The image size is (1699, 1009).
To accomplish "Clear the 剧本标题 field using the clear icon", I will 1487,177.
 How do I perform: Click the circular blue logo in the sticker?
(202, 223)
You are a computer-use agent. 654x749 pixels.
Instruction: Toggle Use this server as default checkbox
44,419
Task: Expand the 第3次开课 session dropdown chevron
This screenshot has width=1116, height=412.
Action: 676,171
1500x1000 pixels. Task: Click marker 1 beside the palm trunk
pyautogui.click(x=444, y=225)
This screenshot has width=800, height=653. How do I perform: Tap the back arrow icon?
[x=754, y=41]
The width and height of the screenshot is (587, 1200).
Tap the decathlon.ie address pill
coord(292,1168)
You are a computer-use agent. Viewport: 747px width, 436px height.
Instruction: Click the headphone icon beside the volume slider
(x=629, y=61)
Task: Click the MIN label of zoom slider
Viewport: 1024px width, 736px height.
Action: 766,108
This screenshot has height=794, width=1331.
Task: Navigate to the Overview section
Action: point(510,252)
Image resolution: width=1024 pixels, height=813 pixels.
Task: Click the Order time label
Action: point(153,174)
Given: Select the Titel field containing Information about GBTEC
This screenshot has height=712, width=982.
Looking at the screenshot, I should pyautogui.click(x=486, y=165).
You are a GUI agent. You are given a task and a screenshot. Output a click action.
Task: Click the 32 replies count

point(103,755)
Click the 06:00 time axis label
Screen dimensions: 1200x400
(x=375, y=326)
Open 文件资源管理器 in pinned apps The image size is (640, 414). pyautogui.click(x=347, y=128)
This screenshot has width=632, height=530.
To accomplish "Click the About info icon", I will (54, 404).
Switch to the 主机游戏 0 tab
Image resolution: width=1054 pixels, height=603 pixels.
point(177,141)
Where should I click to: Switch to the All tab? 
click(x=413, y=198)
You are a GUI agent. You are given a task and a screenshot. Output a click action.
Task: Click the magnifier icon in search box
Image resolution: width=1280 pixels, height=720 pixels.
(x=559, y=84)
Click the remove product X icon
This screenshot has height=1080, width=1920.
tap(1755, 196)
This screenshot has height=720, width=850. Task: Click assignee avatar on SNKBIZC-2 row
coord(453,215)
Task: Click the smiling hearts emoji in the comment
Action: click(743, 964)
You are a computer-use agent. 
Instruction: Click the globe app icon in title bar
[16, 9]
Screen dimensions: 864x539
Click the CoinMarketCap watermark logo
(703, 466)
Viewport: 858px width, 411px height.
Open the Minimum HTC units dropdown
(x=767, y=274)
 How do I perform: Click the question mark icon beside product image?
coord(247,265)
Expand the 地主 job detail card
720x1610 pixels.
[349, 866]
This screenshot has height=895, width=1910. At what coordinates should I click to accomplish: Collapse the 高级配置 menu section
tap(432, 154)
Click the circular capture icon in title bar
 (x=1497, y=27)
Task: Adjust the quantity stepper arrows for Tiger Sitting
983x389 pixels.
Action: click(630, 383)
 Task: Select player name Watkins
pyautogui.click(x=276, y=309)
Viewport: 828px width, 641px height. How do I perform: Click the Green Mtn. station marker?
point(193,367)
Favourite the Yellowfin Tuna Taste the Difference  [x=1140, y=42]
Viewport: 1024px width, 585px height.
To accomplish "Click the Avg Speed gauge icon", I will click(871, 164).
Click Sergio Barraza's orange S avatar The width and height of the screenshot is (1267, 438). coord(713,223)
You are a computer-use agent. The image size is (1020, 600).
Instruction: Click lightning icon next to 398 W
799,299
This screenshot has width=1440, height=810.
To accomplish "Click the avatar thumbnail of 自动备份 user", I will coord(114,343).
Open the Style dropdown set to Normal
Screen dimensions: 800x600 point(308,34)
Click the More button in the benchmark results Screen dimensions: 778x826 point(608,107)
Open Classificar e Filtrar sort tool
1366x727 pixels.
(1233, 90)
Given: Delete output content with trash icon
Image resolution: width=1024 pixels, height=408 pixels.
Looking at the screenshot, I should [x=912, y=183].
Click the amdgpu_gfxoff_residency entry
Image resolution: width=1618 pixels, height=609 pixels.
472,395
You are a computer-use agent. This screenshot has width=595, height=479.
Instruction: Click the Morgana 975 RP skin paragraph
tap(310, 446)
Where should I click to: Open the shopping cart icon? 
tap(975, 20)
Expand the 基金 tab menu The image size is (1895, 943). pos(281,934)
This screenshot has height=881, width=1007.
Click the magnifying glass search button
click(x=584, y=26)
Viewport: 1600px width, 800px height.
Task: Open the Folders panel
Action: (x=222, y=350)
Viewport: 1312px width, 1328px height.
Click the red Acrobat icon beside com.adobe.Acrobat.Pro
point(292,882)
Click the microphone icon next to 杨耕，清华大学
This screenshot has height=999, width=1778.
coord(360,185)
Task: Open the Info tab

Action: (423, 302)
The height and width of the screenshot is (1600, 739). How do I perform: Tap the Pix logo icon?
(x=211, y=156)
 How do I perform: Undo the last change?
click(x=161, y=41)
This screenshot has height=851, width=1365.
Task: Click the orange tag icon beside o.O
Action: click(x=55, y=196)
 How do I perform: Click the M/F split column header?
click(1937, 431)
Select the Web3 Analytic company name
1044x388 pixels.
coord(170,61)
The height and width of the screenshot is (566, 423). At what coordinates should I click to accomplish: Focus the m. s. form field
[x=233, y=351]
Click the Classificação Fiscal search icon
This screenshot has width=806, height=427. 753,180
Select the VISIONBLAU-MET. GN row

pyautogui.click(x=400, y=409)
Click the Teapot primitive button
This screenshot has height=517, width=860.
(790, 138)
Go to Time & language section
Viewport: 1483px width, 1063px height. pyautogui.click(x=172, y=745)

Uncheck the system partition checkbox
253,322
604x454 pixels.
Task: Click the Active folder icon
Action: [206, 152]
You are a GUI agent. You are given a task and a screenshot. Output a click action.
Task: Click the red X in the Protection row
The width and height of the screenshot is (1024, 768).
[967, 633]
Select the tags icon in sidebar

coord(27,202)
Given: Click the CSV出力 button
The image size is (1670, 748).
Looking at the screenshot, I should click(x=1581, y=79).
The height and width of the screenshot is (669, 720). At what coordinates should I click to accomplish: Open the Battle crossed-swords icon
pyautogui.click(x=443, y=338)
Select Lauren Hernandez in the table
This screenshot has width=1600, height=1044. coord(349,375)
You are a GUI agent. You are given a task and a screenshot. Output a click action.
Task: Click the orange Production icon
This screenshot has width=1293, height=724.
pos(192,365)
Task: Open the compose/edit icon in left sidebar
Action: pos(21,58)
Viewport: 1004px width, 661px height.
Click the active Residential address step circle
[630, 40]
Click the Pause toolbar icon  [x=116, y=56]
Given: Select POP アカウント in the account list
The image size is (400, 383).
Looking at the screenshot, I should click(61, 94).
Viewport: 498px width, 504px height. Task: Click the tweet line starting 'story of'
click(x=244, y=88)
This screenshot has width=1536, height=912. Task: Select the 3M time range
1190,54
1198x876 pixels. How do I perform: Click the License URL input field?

_ _ _ _

• _Task to complete_: Please copy, exactly as written, every line in the listing above from the line with "Viewport: 1024px width, 585px height." up to and including the line with "Click Sergio Barraza's".

• _Answer section_:
Viewport: 1024px width, 585px height.
To accomplish "Click the Avg Speed gauge icon", I will click(871, 164).
Click Sergio Barraza's orange S avatar The width and height of the screenshot is (1267, 438). coord(713,223)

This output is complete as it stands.